Arizona Üniversitesi’nden bir gökbilimci ekibi, Hubble ve James Webb Uzay Teleskoplarını (JWST) kullanarak Vega yıldızını çevreleyen kozmik enkaz diski üzerinde eşi benzeri görülmemiş derecede ayrıntılı bir çalışma gerçekleştirdi. Kuzey gökyüzündeki en parlak yıldızlardan biri olan Vega, Lyra takımyıldızında yer alır ve bir yıldızın etrafında dönen ve potansiyel olarak gezegen oluşturma kapasitesine sahip malzemenin ilk kanıtını sağlamasıyla bilinir.

Hubble ve Webb teleskopları Vega ve diskinin net görüntülerini sağladı. Araştırma ekibinin bir üyesi olan András Gašpar, “Vega’nın diski oldukça pürüzsüz” dedi. En büyük sürpriz, büyük gezegenlerin diskin içinden geçtiğine dair açık bir kanıtın bulunmamasıydı. JWST bulgularını sunan makalenin baş yazarı Kate Su, “Bu bizi dış gezegen sistemlerinin kapsamını ve çeşitliliğini yeniden düşünmeye zorluyor” dedi.

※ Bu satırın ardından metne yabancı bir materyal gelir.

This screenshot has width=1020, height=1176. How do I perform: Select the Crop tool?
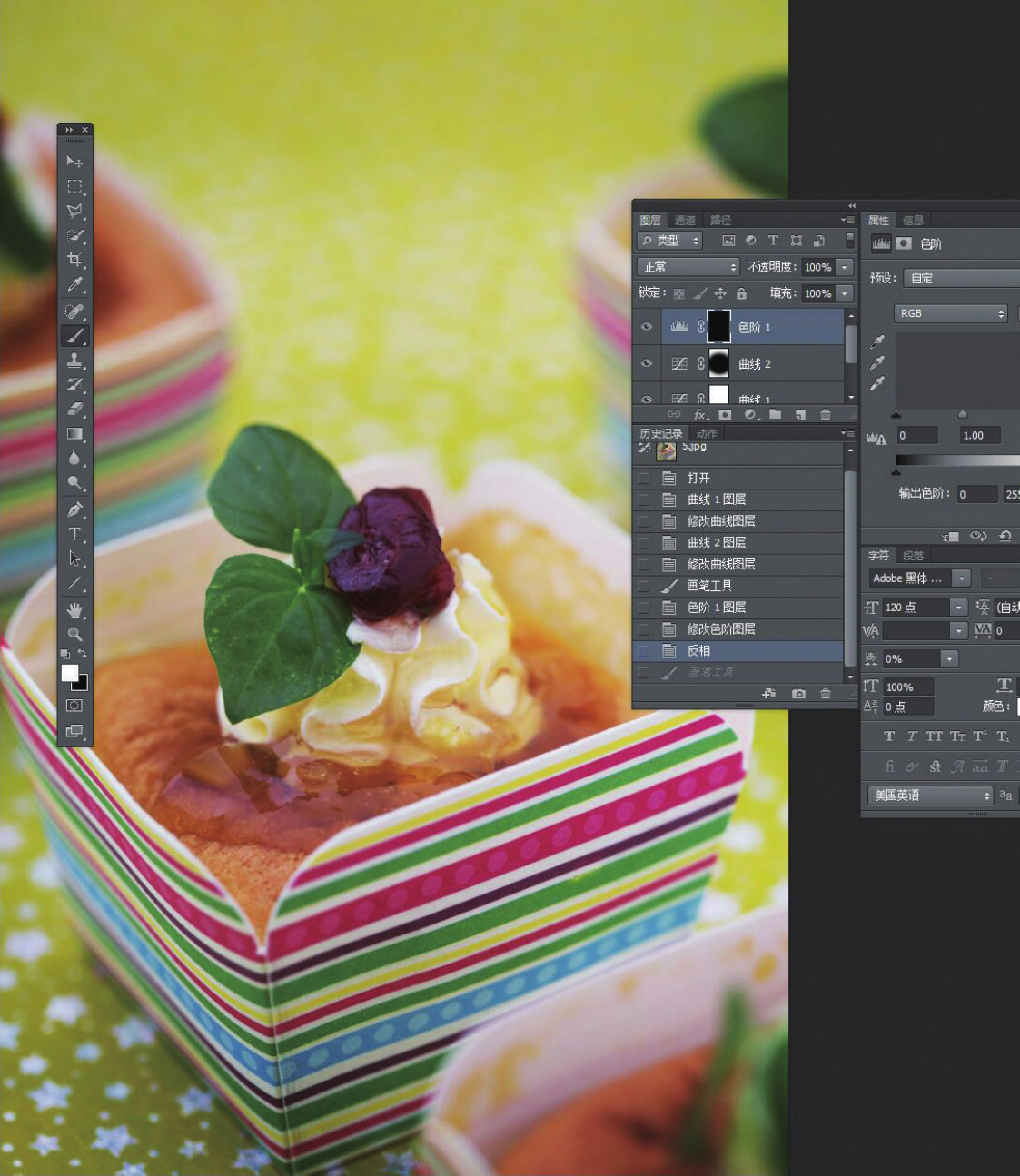point(74,260)
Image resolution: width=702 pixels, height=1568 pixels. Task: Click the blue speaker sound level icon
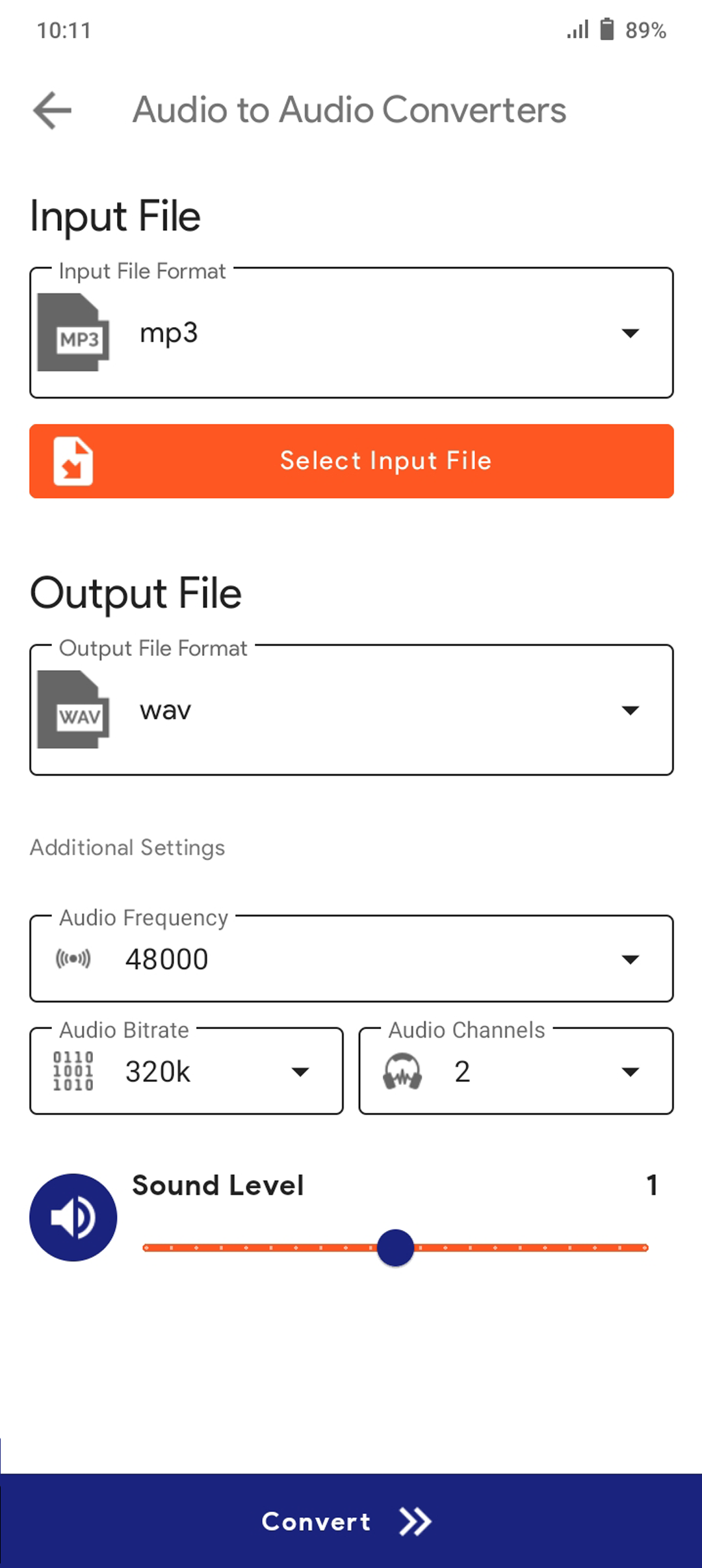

(solda) Hubble Uzay Teleskobu’ndan sahte renkli görüntü. Teleskop, esas olarak diskin çevresinde bir hale halinde bulunan tozdan yansıyan ışığı tespit etti. Disk çok pürüzsüz ve serpiştirilmiş büyük gezegenlere dair hiçbir iz yok. (sağda) JWST, disk halesindeki sıcak toz parıltısını çözer. Dış disk (Güneş Sisteminin Kuiper Kuşağına benzer) 7 milyar milden 15 milyar mile kadar uzanır. İç disk, dış diskin iç kenarından yıldızın yakın çevresine kadar uzanır. Kaynak: NASA, ESA, CSA, STScI, S. Wolff (Arizona Üniversitesi), K. Su (Arizona Üniversitesi), A. Gáspár (Arizona Üniversitesi)

Webb, Vega’nın yörüngesindeki kum büyüklüğündeki parçacıklardan oluşan bir diskten gelen kızılötesi parıltıyı görürken Hubble, bu diskin duman kıvamından daha büyük olmayan parçacıklardan oluşan dış halesini yakalıyor. Diskteki tozun dağılımı katmanlıdır çünkü yıldız ışığından gelen basınç, küçük parçacıkları büyük olanlara göre daha hızlı iter. Hubble bulgularını sunan makalenin başyazarı Schuyler Wolf, “Toz parçacıklarının boyutlarının sıralandığını görmemiz, yıldız çevresi disklerdeki altta yatan dinamikleri anlamamıza yardımcı olabilir” dedi.

Vega’nın diskinde neredeyse hiç fark edilmeyen bir boşluk vardır, ancak bunun dışında yıldızın parıltısında kaybolana kadar baştan sona oldukça pürüzsüzdür. Bu da Güneş sistemindeki gibi büyük yörüngelerde dönen, en azından Neptün kütlesinde gezegenlerin olmadığını gösteriyor. Su, “Yıldız çevresi disklerin ne kadar çeşitli olduğunu ve bu çeşitliliğin altta yatan gezegen sistemleriyle nasıl ilişkili olduğunu görüyoruz” diye ekledi.

Vega sıradışı olmaya devam ediyor, mimarisi Güneş Sisteminden belirgin şekilde farklı. Karşılaştırıldığında, Vega ile kabaca aynı mesafe, yaş ve sıcaklığa sahip olan Fomalhaut yıldızı, iç içe geçmiş üç enkaz kuşağına sahiptir. “Vega ve Fomalhaut yıldızları arasındaki fiziksel benzerlikler göz önüne alındığında, neden Fomalhaut gezegen oluşturabiliyor gibi görünürken Vega neden yapamıyor?” diye soruyor araştırma ekibi üyesi George Rieke.

Hubble ve Webb gözlemleri birlikte Vega yıldız sistemi hakkında önceden bilinenden çok daha fazla ayrıntı sağlıyor. Su, “Bu yeni gözlemler gezegen oluşumu modellerini sınırlamaya yardımcı olacak” dedi.